> **TEXTE À LIRE**
====

Ils estiment que le dispositif a été détourné et utilisé comme moyen d’éviction à bon compte d’un salarié particulièrement vulnérable du fait de sa longue maladie.
Ils indiquent qu’en réalité, à défaut de convocation formelle, le salarié avait été en réalité convoqué par un appel téléphonique lui donnant un rendez-vous le 31 août 2009, date à laquelle le DRH lui avait proposé une séparation amiable et l’avait convoqué pour le 04 septembre 2009 pour la signature de l’ensemble de ces documents.
Ils mettent en évidence que la remise en main propre de la convocation à l’entretien en vue de la rupture conventionnelle n’avait pu avoir lieu le 17 août 2009, puisqu’à cette date le salarié sortait de l’hôpital où il était traité pour son cancer et qu’en réalité toute la procédure avait été menée irrégulièrement en supprimant le délai de rétractation dont il aurait dû bénéficier légalement.
Ils soutiennent en outre que le consentement du salarié affaibli en raison de sa maladie n’a pas été libre et éclairé et qu’il était donc vicié.
De son côté, l’entreprise prétend que c’est en réalité l’intéressé qui avait émis le vœu, le 30 juin 2009, de quitter l’entreprise en raison des déplacements professionnels qu’il était amené à effectuer, et qu’il avait naturellement été donc reçu pendant l’été et convoqué par une lettre remise en main propre le 17 août 2009, qu’il avait signé ensuite le 24 août 2009 une rupture conventionnelle, le délai de rétractation expirant le 08 septembre 2009.
La société considère donc que la validité de la convention ne peut être contestée, le salarié ayant donné un consentement libre et éclairé à la rupture conventionnelle à l’initiative de laquelle il se trouvait alors qu’il avait déjà été déclaré apte à la reprise au travail et qu’il avait en outre été accompagné de son épouse tout au long de la procédure.
Mais examinant minutieusement l’ensemble des circonstances de fait porté à sa connaissance, la Cour d’Appel de PARIS va accueillir l’ensemble des demandes des ayants droits du salarié.
Relevant qu’il résulte des pièces produites au dossier que le salarié, qui avait été déclaré apte à la reprise à son poste de travail le 29 juin 2009, après un arrêt de maladie de près d’un an, avait pris ses congés payés du 1er juillet au 19 septembre 2009.

====

> **MATÉRIEL FOURNI**

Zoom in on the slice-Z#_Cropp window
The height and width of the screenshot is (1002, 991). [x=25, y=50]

====

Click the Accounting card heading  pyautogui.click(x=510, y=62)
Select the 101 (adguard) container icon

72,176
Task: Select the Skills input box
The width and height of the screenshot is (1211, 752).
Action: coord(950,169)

====

> **TRAVAIL DEMANDÉ**
D'après le texte à lire, à quelle date l'entreprise affirme-t-elle que le salarié a émis le vœu de quitter l'entreprise ?

> **RÉPONSE**
Le 30 juin 2009.